In June 2016, the FASB issued updated guidance in Financial Instruments-Credit Losses Topic 326 of the ASC. The objective of this update is to provide information about expected credit losses on financial instruments and other commitments to extend credit. Specifically, this updated guidance replaces the current incurred loss impairment methodology which delays recognition of a loss until it is probable a loss has been incurred, with a methodology that reflects expected credit losses considering a broader range of reasonable and supportable information. This guidance covers financial assets that are not accounted for at fair value through net income, thus will not be applicable to the Company's equity investments upon implementation of the updated guidance described above for the Financial Instruments-Overall Subtopic 825-10. This guidance is effective for interim and annual periods beginning after December 15, 2019, and is to be applied with a cumulative-effect adjustment to retained earnings as of the beginning of the first reporting period in which the guidance is effective (modified-retrospective approach). Early adoption is permitted, but only to fiscal years beginning after December 15, 2018. The Company will adopt this guidance during the first quarter of 2020. The Company is currently evaluating the impact this guidance will have on the Company's consolidated financial condition and net income.

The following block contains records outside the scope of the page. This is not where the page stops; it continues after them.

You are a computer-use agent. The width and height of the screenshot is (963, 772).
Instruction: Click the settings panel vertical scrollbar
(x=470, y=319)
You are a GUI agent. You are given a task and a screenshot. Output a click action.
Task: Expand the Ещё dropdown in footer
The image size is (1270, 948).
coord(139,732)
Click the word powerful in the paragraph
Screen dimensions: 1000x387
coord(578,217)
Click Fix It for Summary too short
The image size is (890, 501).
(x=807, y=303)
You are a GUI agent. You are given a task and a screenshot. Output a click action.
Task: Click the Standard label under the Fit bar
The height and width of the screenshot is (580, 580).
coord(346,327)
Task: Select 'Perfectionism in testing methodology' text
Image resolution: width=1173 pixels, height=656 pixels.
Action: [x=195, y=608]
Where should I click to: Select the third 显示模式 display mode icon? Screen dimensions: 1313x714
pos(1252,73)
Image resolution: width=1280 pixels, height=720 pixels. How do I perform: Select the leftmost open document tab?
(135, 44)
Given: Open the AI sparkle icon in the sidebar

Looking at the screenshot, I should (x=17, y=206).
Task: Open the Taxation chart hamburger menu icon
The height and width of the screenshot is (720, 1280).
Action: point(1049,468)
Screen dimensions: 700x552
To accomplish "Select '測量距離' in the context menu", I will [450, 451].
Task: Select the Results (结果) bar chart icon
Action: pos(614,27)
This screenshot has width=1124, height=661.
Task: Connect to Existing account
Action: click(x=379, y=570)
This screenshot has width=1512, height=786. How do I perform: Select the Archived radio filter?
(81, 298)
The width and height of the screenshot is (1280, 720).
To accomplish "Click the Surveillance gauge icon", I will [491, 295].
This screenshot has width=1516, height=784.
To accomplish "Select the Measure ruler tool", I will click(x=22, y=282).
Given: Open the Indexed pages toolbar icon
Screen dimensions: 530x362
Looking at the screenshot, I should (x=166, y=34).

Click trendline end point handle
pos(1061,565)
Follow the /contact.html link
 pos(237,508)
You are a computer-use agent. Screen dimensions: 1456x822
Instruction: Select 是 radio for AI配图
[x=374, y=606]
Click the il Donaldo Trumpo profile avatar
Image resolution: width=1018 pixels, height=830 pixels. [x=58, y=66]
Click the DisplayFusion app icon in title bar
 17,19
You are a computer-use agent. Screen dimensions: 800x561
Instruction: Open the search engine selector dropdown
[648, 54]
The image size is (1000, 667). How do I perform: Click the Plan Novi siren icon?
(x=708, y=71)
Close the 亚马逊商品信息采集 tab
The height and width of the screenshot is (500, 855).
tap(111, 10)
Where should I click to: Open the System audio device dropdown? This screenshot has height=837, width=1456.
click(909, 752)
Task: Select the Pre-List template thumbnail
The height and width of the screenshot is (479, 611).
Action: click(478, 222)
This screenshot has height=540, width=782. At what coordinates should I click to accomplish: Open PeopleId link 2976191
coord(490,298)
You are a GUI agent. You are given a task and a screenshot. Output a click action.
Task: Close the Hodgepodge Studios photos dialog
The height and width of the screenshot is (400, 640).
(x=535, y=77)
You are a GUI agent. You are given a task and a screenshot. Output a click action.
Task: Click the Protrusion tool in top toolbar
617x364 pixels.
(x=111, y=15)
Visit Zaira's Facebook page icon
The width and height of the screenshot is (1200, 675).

In March 2017, the FASB issued updated guidance in Compensation-Retirement Benefits Topic 715 of the ASC. The objective of this update is to improve the presentation of net periodic pension and postretirement benefit costs by disaggregating the components of these expenses (disclosing the service cost component separately from the other components) for income statement reporting. Also included in this update is a prohibition against including components of the net periodic pension and postretirement benefit costs, other than the service cost component, in any capitalized assets. This guidance is effective for interim and annual periods beginning after December 15, 2017. The portion of the guidance related to the income statement display of net periodic pension and postretirement benefit costs is to be applied retrospectively, while the prohibition against including these costs, other than the service cost component, in capitalized assets is to be applied prospectively. Early adoption is permitted. The Company will adopt this guidance during the first quarter of 2018. Adoption will not impact consolidated stockholders' equity initially; however, the prohibition against including components of the net periodic pension and postretirement benefit costs, other than the service cost component, in capitalized assets is expected to result in a relatively small change in the deferred policy acquisition cost asset starting March 31, 2018, which is expected to have an immaterial impact, net of tax, on consolidated stockholders' equity and net income from that which would otherwise have been reported.